• **Stored records**:
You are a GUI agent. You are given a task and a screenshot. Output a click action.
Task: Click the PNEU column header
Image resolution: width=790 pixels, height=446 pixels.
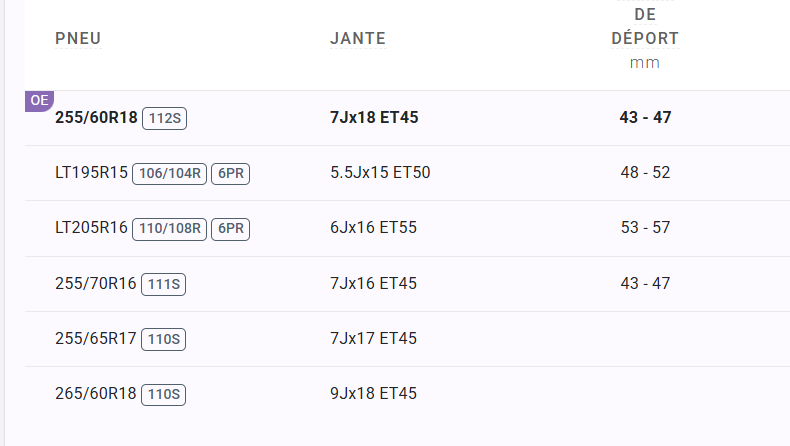[x=78, y=39]
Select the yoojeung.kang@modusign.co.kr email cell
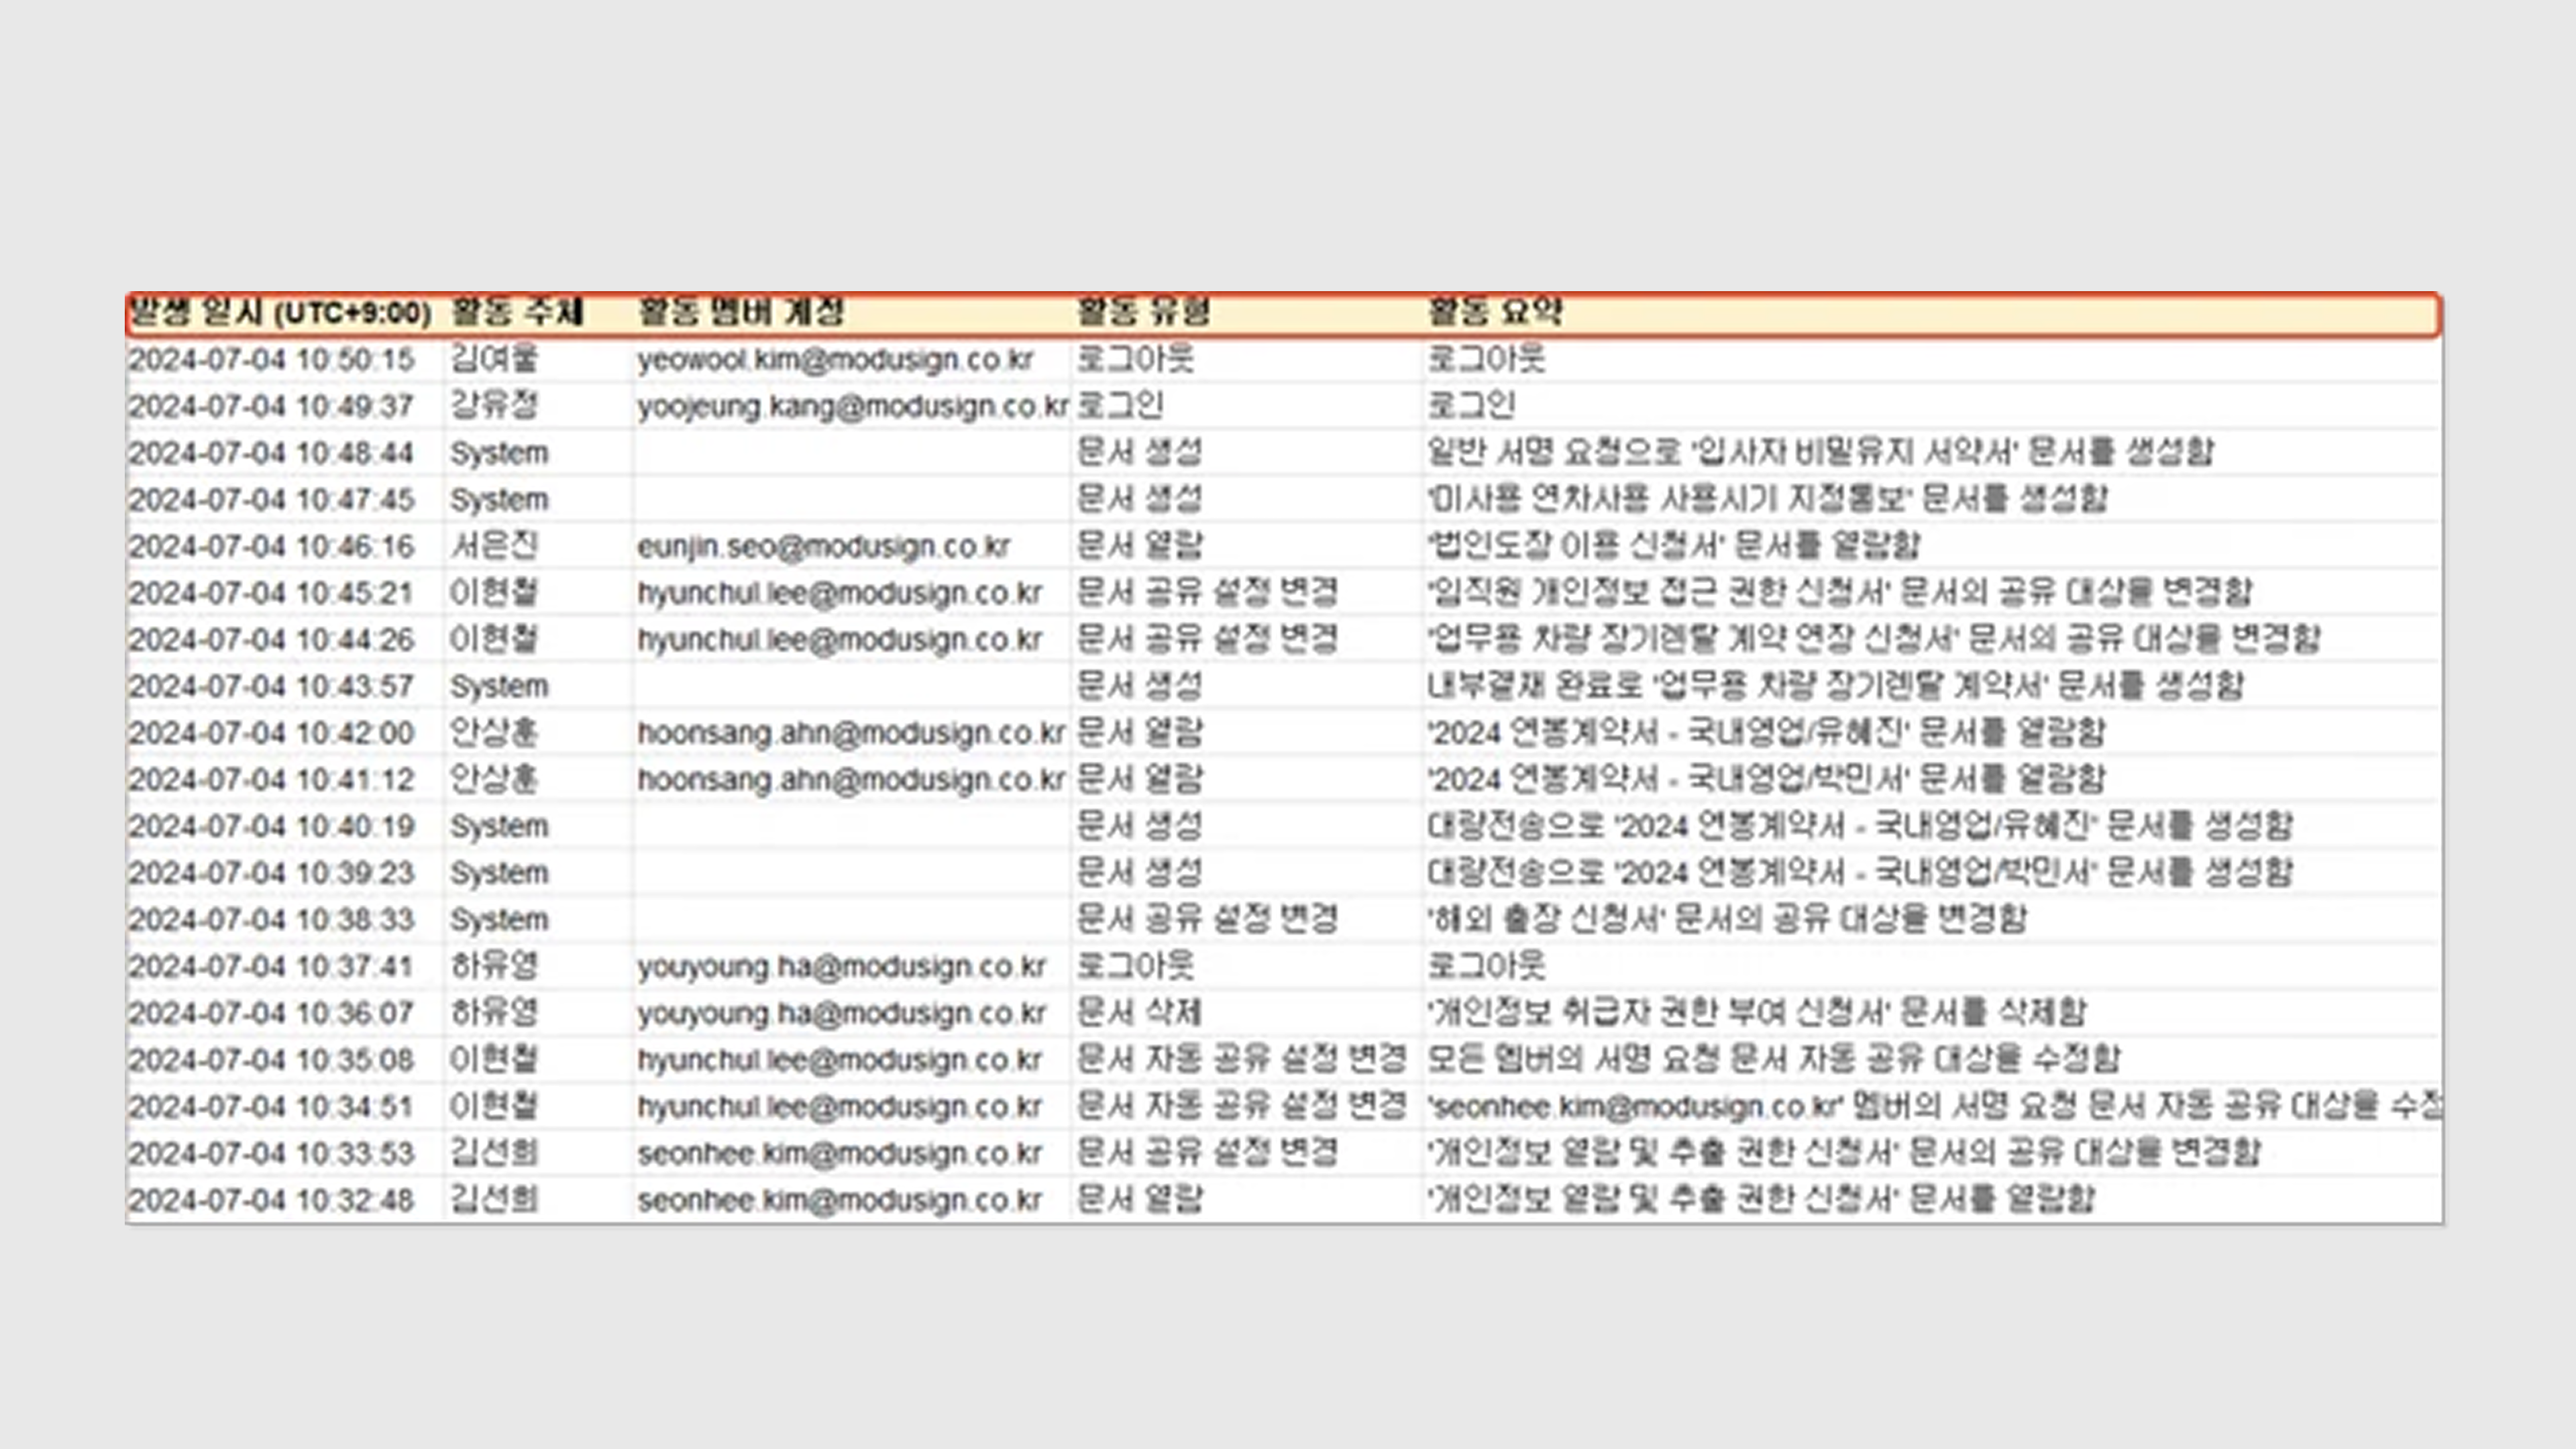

• **Challenge**:
Copy every line of the records above word for word, leaving out the pictures.

• **Final result**:
You are a GUI agent. You are given a task and a screenshot. Output a click action.
Task: Click the PNEU column header
Image resolution: width=790 pixels, height=446 pixels.
[x=78, y=39]
Select the yoojeung.kang@modusign.co.kr email cell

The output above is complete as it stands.